A new study provides some ammunition and evidence for treadmill desks as a good way to overcome the risks of sitting too much.
Those who switched to a treadmill desk were able to work just about as well as they did when sitting at a conventional desk, researchers found.
People processed thoughts a bit more slowly, though not significantly so, when working at a treadmill desk. In general, workers performed over 90% as well while walking as they did while sitting.
Typing speed did go down — by about 13 words per minute. And the authors offer two potential ways to fix that.
Too much sitting is bad for your health. One response to this has been the emergence of standing desks, desks that allow you to work while standing instead of sitting. The treadmill desk, a standing desk equipped with a treadmill, takes the concept further, enabling you to walk while you work.
Aside from the clear improvement in activity, however, there hasn't been much research on how these desks affect productivity.
Brigham Young University researchers recruited 75 healthy volunteers to work for 45 minutes, either walking at a treadmill desk or sitting at a conventional desk.
Researchers asked the volunteers to read numbers every three seconds and add them together. In a second test, participants were given a list of 15 unrelated words and had to recall as many of them as possible. And, finally, the workers did a typing test.
The effects of treadmill desks on mental processing were minimal. Motor skills like typing suffered the most.
The treadmill walkers recalled 7% fewer words, gave 9% more wrong answers on the addition test and typed 13 words per minute slower. But they did retain what they learned just as well as people using conventional desks.

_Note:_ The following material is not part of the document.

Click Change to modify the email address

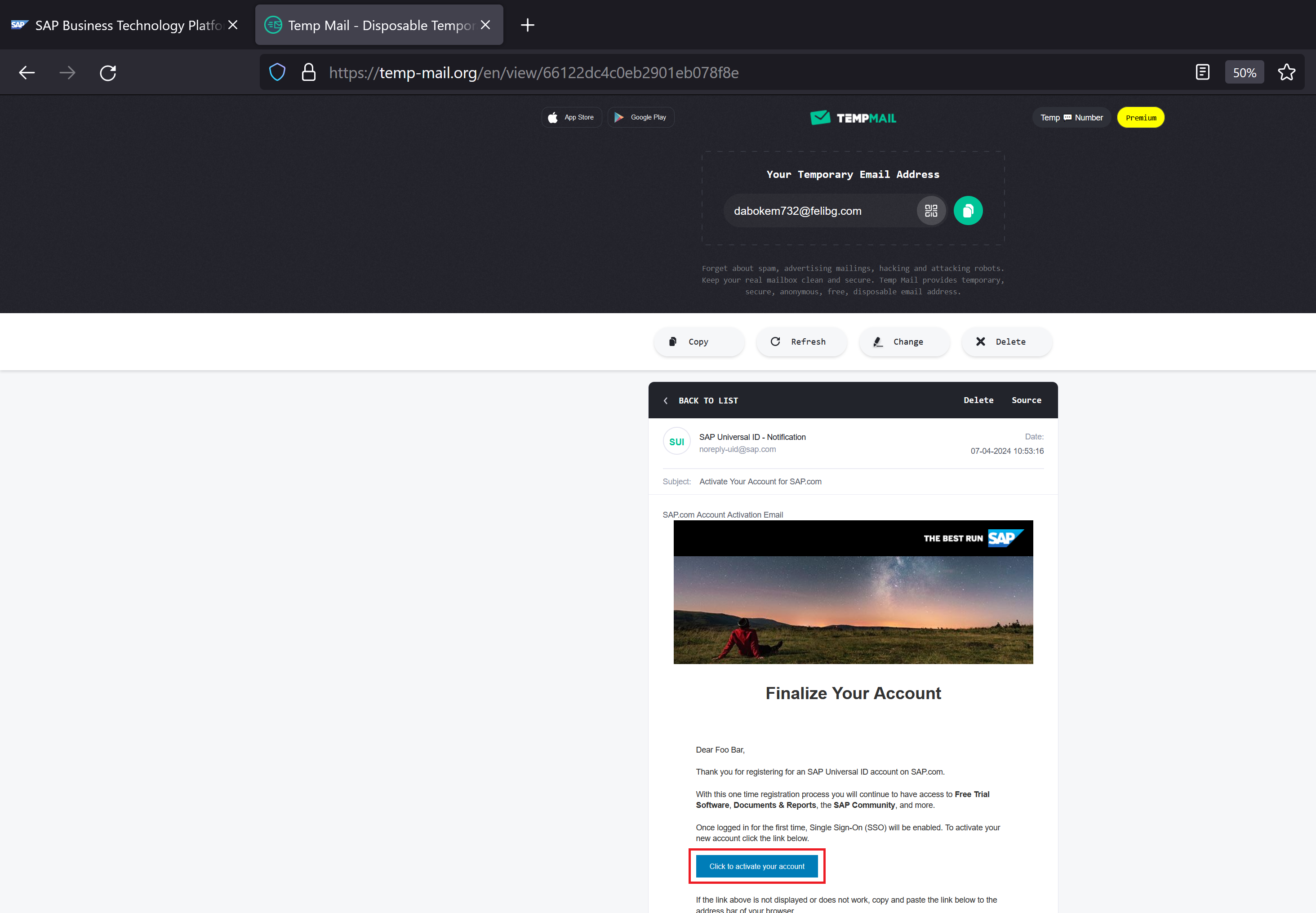(903, 341)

Most previous studies of the effect of treadmill desks on work ability have tested motor skills, such as use of a mouse or typing speed, and have generally found results similar to what was seen in this study. With respect to cognitive ability, however, some of the few studies found no adverse affect, while others observed a modest drop in abilities, similar to the current study's findings.

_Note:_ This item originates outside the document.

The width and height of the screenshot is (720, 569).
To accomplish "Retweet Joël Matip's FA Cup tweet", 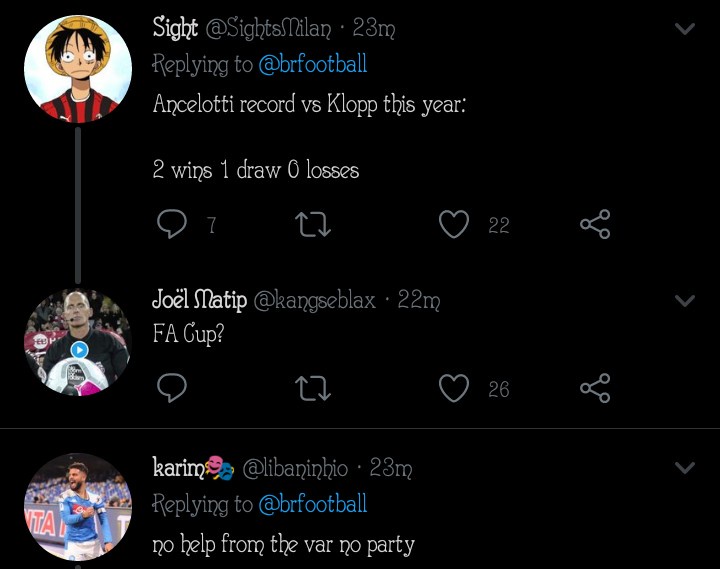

The BYU researchers suspect that these differences merely reflect changes in study definitions of cognitive ability, as well as varying treadmill speeds, 1.5 miles per hour in the current study, but speeds ranging from 0.5 to 2.5 hours in the earlier research.
All the researchers, however, agree that the effects of treadmill desks on mental processing were minimal. It's motor skills like typing that suffer the most.
“For health alone it’s great, but if the cognitive decline is small, then you bet it’s worth it,” neuroscientist Michael Larson said in a statement. “The health benefits likely outweigh any slight performance dips you may get from implementing the treadmill desk.”
The authors mention two possible fixes that might narrow the typing gap. First, they note that they used desks whose height was fixed, while many other desk models are adjustable, which would allow a worker to set the height that lets them type the best. And people in this study were also given only five-minutes to become acquainted with the treadmill desk before being tested. It's possible that a longer period of adjustment would boost typing speed.
Even if treadmill desks prove unsatisfactory for typing, there are a host of work activities, such as reading reports or checking emails, which require little in the way of motor skills. And as for activities where there is a minor drop off in productivity, the health benefit to employees may more than offset this. After all, any company with long-term plans is likely to need long-term employees. And that means healthy employees.
The study appears in PLOS ONE and is freely available.